What are the causes of speech impairment in patients with cerebral thrombosis?
Generally, patients with cerebral thrombosis may experience speech difficulties due to ischemic injury to the language center, blocked neural conduction pathways, brain tissue edema and compression, restricted movement of articulatory organs, or concurrent cerebral vasospasm. It is recommended to seek timely medical attention, identify the underlying cause, and undergo symptomatic treatment under a doctor's guidance. Detailed explanations are as follows:
1. Ischemic injury to the language center: Cerebral thrombosis blocks blood vessels supplying the language center, leading to ischemia and necrosis of brain tissue and impairing the abilities of speech production and comprehension, manifesting as slurred speech and difficulty expressing thoughts. Early initiation of speech rehabilitation training is recommended, including articulation exercises, repetition of short sentences, and acupuncture stimulation of language-related acupoints.

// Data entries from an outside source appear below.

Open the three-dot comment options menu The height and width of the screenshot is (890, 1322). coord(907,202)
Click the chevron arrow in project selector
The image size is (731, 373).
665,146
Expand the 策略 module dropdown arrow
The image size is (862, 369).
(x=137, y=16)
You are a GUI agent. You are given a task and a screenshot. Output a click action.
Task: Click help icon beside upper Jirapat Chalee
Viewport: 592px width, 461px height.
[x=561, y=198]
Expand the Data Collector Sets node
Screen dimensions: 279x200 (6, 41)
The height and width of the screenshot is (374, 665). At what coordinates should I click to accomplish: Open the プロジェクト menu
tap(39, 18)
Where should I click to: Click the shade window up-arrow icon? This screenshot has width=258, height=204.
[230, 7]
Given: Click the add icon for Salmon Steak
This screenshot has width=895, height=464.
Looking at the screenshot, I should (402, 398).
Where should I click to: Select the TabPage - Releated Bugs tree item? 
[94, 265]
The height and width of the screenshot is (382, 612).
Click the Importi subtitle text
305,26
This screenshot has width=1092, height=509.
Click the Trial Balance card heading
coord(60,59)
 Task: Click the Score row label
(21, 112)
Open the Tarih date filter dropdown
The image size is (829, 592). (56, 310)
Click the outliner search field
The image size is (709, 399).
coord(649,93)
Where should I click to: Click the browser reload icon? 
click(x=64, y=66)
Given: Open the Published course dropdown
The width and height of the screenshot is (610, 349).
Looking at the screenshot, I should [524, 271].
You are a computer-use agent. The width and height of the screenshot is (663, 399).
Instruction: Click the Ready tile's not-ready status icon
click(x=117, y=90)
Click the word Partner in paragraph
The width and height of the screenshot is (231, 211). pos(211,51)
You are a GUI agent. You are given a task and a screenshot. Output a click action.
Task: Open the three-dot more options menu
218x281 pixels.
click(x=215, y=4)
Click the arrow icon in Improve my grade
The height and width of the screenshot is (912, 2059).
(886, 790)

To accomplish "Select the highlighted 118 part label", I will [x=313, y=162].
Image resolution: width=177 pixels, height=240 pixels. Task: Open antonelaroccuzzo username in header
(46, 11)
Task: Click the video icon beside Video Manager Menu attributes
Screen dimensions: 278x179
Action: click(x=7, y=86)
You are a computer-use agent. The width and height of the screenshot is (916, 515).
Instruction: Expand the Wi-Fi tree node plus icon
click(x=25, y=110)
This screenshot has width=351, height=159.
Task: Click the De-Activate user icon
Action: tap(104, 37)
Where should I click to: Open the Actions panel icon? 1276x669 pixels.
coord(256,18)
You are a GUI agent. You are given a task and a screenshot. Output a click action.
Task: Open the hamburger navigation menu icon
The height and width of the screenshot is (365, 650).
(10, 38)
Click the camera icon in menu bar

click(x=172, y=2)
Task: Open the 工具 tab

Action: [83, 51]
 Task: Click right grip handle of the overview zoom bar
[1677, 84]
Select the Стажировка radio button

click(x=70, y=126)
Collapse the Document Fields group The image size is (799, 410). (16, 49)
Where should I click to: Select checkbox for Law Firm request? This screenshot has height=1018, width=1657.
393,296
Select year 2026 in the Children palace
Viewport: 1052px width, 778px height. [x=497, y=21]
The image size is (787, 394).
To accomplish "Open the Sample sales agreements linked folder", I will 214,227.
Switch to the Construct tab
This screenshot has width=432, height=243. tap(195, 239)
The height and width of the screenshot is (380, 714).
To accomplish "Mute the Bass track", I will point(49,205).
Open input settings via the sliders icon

2. Blocked neural conduction pathways: Thrombosis interrupts neural connections between the language center and other brain regions, causing disrupted signal transmission and resulting in speech difficulties, often accompanied by impaired limb movement. Under a doctor's guidance, limb function training should be combined with speech therapy, such as picture description and sentence repetition, to promote neural pathway reconstruction.
3. Brain tissue edema and compression: Localized brain edema following thrombus formation enlarges the lesion and compresses the language function area, worsening speech impairment, and may be accompanied by headache and vomiting. Strict bed rest is required, with avoidance of emotional agitation. Follow medical advice to use medications such as mannitol injection, glycerol fructose injection, and furosemide injection to reduce edema, thus creating favorable conditions for neurological recovery.
4. Restricted movement of articulatory organs: Cerebral thrombosis may affect nerves controlling the lips and tongue, causing reduced articulatory flexibility and resulting in speech difficulties along with drooling. Oral motor exercises such as puffing cheeks, extending the tongue, and whistling should be performed to improve articulatory coordination, combined with electrical stimulation therapy to promote muscle function recovery.
5. Concurrent cerebral vasospasm: Persistent cerebral vasospasm following cerebral thrombosis exacerbates cerebral ischemia, affecting blood supply to the language areas and causing recurrent speech difficulties. Patients should follow medical advice to use medications such as nimodipine tablets, fasudil hydrochloride injection, and ginkgo biloba extract injection to relieve vasospasm and improve cerebral blood supply. Cerebral vascular interventional procedures may be necessary to expand blood vessels and restore blood flow.
Family members should provide a quiet communication environment for the patient, encouraging gradual speech practice starting from single characters and words to progressively enhance language ability. Additionally, maintain a light diet and consume more protein- and vitamin-rich foods such as eggs and vegetables to support nerve tissue repair.